Friday, 15 January 2010

The Trouble with Television is America/part 2

II. The Mythology of Free Enterprise

We need a seemingly impossible task to energize us off dead center. The kind of idealism that moves Peace Corpsmen and the Urbana Quakers to donate 1 percent of their income to the UN is what will help us undertake a qualitative revolution at home that will in turn make us willing to support the quantitative revolution abroad.

Once we begin to expect of ourselves as individuals the high performance that justifies fully freemen, we can turn to our institutions and purge ourselves of illusions about them. Then we shall lay the ghost of Adam Smith. The clichés we swap about competition, progress, and freedom from government initiative simply no longer square with the corporate America we are living in.

The folksays of the 1920s—the business of America is business, what we need is more business in government and less government in business—are not only useless as guides to action but they dangerously try to keep imposing rural politics on an industrial culture. A complex, interdependent technological society needs a strong active government at all levels. The very vitality of the private sector of our economy has developed imbalances in the public sector that only an energetic government can handle.

Let us not forget that the FCC was first founded in the 1920s because business needed an umpire to quiet down the squealings and howlings of unregulated wavelengths. The extension of government concern to the character and program promises of applicants for wavelengths was a perfectly legitimate safeguard that we would not squander a scarce public resource the way we wasted our physical resources in the predepression period.

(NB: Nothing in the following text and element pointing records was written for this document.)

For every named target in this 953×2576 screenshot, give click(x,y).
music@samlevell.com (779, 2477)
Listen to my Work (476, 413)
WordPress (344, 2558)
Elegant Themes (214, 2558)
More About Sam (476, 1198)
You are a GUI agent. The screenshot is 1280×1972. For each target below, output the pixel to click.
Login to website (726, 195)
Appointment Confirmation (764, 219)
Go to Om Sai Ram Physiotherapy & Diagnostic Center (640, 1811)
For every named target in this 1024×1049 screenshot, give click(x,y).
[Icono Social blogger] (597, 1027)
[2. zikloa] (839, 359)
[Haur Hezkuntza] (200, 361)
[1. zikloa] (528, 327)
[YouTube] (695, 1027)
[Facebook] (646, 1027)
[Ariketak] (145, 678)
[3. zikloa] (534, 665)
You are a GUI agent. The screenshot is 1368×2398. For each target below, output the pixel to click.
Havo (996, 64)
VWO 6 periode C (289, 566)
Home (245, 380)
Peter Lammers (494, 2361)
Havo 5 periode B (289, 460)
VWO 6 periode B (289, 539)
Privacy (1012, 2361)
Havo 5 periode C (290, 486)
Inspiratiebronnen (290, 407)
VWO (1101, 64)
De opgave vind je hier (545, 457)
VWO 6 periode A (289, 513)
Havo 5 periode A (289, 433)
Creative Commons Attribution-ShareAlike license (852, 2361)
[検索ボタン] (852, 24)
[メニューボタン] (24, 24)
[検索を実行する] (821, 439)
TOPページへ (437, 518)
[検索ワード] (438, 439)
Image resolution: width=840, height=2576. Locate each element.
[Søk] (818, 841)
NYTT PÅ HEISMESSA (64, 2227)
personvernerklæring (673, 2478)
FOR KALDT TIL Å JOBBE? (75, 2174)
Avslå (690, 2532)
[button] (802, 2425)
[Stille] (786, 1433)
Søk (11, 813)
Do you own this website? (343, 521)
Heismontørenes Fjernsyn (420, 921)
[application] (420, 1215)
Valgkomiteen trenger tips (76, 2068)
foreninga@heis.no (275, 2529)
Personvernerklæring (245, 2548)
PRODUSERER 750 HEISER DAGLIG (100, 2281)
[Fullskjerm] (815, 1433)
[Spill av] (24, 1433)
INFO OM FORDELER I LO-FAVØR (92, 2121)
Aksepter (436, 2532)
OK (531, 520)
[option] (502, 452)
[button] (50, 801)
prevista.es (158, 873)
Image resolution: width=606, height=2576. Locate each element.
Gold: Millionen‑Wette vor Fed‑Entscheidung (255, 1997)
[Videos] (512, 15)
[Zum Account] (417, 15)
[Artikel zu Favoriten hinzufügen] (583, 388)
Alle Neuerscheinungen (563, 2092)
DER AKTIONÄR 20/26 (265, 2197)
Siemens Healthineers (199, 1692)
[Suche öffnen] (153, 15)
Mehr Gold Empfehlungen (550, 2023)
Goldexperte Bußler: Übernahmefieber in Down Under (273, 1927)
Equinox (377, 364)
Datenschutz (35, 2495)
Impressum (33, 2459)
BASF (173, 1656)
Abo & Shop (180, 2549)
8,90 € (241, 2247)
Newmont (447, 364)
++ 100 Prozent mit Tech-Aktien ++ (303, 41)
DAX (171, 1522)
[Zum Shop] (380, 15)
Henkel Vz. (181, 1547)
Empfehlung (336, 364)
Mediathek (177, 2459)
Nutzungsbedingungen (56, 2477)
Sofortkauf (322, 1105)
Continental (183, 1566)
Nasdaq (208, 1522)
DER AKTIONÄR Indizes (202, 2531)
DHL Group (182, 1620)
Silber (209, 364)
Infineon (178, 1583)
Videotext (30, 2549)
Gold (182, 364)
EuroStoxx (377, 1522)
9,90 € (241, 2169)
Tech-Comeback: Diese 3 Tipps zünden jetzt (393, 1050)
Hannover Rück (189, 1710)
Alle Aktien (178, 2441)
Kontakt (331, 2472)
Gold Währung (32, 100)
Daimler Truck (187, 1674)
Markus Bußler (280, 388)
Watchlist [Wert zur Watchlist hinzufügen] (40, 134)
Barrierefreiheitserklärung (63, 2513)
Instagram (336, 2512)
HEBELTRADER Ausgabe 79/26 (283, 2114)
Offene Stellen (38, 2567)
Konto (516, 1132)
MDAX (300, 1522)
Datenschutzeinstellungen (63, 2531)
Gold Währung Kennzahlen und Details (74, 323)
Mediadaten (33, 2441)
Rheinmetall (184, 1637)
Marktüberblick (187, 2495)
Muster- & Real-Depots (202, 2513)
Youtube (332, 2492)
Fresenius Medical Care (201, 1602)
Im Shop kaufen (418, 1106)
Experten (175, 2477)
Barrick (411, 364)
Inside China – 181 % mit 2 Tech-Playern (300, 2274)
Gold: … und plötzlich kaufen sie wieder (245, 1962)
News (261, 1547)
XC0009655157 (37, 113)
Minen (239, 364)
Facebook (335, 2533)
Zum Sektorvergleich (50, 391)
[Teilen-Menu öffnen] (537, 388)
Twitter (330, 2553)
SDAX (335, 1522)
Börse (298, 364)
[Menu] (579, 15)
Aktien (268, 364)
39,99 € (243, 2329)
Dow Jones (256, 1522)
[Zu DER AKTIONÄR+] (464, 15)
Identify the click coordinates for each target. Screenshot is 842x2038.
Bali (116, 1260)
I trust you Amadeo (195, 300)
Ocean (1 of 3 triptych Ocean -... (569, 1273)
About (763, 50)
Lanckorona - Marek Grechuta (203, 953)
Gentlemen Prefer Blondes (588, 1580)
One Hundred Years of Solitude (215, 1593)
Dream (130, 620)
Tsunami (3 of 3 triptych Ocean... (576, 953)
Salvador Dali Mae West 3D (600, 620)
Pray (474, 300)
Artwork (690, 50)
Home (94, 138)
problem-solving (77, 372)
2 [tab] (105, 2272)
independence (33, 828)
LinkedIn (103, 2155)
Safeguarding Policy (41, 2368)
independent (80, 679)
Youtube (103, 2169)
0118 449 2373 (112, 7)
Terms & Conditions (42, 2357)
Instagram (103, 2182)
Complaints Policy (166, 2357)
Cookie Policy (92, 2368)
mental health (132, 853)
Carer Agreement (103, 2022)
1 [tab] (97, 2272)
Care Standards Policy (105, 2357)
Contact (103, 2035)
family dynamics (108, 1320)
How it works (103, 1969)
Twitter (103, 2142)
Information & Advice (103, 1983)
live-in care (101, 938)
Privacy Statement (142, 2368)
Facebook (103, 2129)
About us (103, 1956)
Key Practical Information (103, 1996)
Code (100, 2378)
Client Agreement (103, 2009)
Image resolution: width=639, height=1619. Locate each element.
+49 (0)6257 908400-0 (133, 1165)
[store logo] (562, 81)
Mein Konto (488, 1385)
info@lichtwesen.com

The theory that the best government is that which governs least was true when one wanted to throw off the arbitrary rule of despotic kings and when the wide open spaces separated one man from his neighbors. Even Jefferson however stated federal aid to education in 1787 by setting aside land for the support of schools in the Northwest Ordinance. I think we should update political theory to say that the best government is that which attracts the least incompetence in public officials.

If we could begin to attract the very best men into public service, the debilitating idea that politics is per se corrupt and inefficient would soon disappear. The fact is that today there are many sources of power that limit our freedom—big corporations, big agriculture, big labor, big trade associations. To continue to assume that government is the only potentially despotic power is innocent beyond imagination.

Take the issue of censorship. Soap companies and cigarette manufacturers have exercised a virtual censorship over prime time broadcasting out of all proportion to their contribution to the GNP for years. These high volume, low unit cost firms find fun and games more conducive to their marketing needs than controversy and significance. If the FCC can propose rules of competition that would insulate prime time schedules from the excessive power of such advertisers, I think such rules should be tried.

And to complain about federal interference per se links the fact that powerful economic forces in the private sector are not always in the public interest. If regulations of the three networks could have prevented ABC from having depressed the level of nighttime programming, then I’m willing to entertain schemes for raising a floor of higher standards under inter network competition.

Which brings up another myth about our business system—competition. I don’t really believe that 3,500 radio stations have served us better than 1,000, unless you consider the substitution of Chubby Checkers for a balanced schedule of news and public affairs an improvement. And the penchant networks have for counter-programming documentaries and specials, or overlapping an opponent’s schedule is competition that doesn’t always redound to the viewer’s advantage.

I have no easy solution to these problems of competition in broadcasting or in other sectors of American life for that matter. But I am sure that ritual incantation of phrases like “individual initiative” and “progress and competition” are no substitute for the steady and continuing examination of changing economic and social realities in America. After ten years of struggle, the educational broadcasters have successfully sought relief at the public treasury for tax money to accelerate the growth of a crucial part of the public sector.

If this pump priming works, perhaps we should find further ways of helping the chronically undernourished educational broadcasters to fulfill their potential. I no longer believe the myth that the private sector is the only wealth-producing part of the economy. Public health, public education and other non-private institutions have contributed just as much to our abundance as has entrepreneurial leadership.